The Nikkei rose as much as 0.68% to 32,389.12 early in the session, its highest since Aug. 15. However, gains fizzled mid-day and the index ended 0.18% higher at 32,226.97.
The broader Topix added 0.16%.
Nomura Securities strategist Kazuo Kamitani said the 25-day moving average at around 32,276 is proving to be a firm barrier for further gains.
“It’s an environment where traders’ attention is easily drawn to the 25-day moving average,” he said, adding it was more likely that the Nikkei would stay below the level in the next couple of days.
Above 32,300 in particular, “the market feels quite heavy,” Kamitani added.
Wall Street’s three main indexes all gained 0.6% or more overnight. However, a data-heavy week culminating in monthly US payrolls figures on Friday has taken on added importance after Federal Reserve Chair Jerome Powell suggested rates could rise further.
Tokyo Electric Power Co. was the Nikkei’s top-performing stock by far, rallying 5.31%.
The utility has been releasing treated radioactive water into the Pacific Ocean, taking it into the final phase for decommissioning the wrecked Fukushima reactor. Testing of seawater and marine life has so far found no abnormalities.
The discharge has provoked protests in China, and Beijing has banned Japanese seafood imports.
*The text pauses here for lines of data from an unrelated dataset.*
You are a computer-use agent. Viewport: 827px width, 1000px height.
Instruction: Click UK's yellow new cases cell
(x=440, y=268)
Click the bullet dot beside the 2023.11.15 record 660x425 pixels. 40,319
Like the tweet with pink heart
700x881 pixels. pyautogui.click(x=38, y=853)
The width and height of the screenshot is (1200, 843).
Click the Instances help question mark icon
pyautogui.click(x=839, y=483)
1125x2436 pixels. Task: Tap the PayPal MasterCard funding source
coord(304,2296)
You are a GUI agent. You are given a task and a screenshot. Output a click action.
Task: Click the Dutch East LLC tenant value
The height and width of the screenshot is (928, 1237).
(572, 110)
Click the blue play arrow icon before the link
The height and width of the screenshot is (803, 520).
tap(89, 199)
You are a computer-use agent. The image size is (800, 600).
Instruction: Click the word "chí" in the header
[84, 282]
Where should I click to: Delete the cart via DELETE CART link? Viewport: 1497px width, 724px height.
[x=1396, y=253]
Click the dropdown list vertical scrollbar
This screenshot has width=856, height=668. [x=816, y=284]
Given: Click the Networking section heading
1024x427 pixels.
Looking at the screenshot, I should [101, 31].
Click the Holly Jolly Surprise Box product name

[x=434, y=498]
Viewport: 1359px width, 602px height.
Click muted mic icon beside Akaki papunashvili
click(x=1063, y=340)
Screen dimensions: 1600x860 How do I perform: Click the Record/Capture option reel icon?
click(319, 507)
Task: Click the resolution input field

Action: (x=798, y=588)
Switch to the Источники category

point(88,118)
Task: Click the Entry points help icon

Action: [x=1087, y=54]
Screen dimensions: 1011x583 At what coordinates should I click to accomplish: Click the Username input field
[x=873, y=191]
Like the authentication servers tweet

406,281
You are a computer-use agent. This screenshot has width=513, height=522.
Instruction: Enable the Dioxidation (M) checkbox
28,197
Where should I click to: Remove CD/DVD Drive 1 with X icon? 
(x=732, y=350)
The potential for boycotts and other fallout weighed on several China-exposed stocks on Monday, but many were bought back in the latest session.
Cosmetics maker Shiseido jumped 2.18%. Department store operators J. Front and Takashimaya gained 2.48% and 2.15%, respectively.
Toyota Motor ended the day down 0.2%. It dipped as much as 0.82% earlier in the session after a system malfunction forced the automaker to idle domestic factories.